Política

Gobierno Difuso

mayo 15, 2017

Puesto de frente a sus incompetencias y ausencias los gobernantes mexicanos toparon con la indeseada situación del robo de combustible a granel industrial. El huachicol. Un enfrentamiento en el que murieron varios militares y presuntos delincuentes desnuda lo minado del Estado mexicano, su sistemática disminución agravada por una muy inquietante incompetencia gubernamental.

Exhibidos en sus cortedades, pergeñaron de botepronto un plan para combatir a los "huachicoleros". Si nos atenemos a la experiencia de la guerra contra las drogas, habrán de caer en un baño de sangre cantidad de ordeñadores operativos de ductos, pero las empresas criminales permanecerán impolutas.

Meade, secretario de Hacienda, impresionante, en un exceso de sentido de la oportunidad apenas tardó un par de días para salir con un plan para combatir a las mafias del robo de combustible. Si nos atenemos a su dicho, la actividad cuesta al Estado alrededor de 20 mil millones de pesos.
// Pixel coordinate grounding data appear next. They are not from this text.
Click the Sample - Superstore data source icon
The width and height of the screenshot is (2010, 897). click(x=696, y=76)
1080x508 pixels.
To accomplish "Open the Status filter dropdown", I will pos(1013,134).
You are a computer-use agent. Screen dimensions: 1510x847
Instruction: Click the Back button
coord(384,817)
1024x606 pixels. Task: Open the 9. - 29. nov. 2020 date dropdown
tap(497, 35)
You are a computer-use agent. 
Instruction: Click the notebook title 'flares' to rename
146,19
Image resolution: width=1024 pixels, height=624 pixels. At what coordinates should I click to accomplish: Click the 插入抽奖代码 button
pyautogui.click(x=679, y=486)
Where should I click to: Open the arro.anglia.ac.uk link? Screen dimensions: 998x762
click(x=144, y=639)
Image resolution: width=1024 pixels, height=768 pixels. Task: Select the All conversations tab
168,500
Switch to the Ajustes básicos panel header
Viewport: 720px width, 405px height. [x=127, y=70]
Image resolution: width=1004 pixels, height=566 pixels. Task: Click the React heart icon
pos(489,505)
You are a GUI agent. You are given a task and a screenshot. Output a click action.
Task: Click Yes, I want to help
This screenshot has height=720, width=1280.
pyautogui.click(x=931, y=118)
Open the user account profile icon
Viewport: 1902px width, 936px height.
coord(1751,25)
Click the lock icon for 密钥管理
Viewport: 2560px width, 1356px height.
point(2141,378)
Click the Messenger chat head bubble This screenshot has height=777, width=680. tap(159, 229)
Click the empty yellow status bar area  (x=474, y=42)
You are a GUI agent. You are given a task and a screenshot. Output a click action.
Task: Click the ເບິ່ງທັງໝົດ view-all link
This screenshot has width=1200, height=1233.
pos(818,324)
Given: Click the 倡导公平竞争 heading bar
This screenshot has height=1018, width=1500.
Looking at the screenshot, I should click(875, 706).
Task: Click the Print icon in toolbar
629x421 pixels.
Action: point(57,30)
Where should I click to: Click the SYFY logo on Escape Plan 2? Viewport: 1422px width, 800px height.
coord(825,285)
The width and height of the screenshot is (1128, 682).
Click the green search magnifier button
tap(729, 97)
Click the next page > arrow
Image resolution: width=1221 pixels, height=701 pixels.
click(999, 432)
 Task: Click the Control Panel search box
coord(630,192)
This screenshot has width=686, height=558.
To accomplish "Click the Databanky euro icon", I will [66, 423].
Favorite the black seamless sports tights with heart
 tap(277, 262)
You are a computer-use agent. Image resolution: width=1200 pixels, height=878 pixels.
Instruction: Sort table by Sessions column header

Lo que explica por qué el gobierno tuvo que aumentar los precios de los combustibles. No sólo debe importar por el déficit de refinerías, también tiene que pasar al respetable cautivo el costo de las pérdidas por ordeña.

Luego, en un despliegue de capacidad analítica deduce que algo que así opere precisa de complicidades al interior de Pemex, cosa evidente, pero evita sugerir siquiera que tales complicidades necesariamente deben estar en altos niveles ejecutivos e involucrar varias áreas operativas y administrativas de la empresa. Luego reparte, difuso, en todos los niveles de gobierno la culpa, cosa que se parece más a eludir la responsabilidad que asumirla.

El gobierno federal elude aceptar que este fenómeno criminal empresarial creció geométricamente en los últimos cinco años del gobierno de Moreno Valle. Pero la responsabilidad federal en el fenómeno es sustantiva. Aumentó los precios, pero es incapaz de sostener un aprovisionamiento continuo en por lo menos 10 estados. Así, es el propio gobierno quien alienta la creación del mercado negro en donde las empresas criminales ofrecen el litro de gasolina en cinco pesos.

El gobierno federal actúa y toma decisiones de forma completamente independiente de la realidad. Daña el interés y el bienestar público y, lo que es suicida, no se apercibe de ello.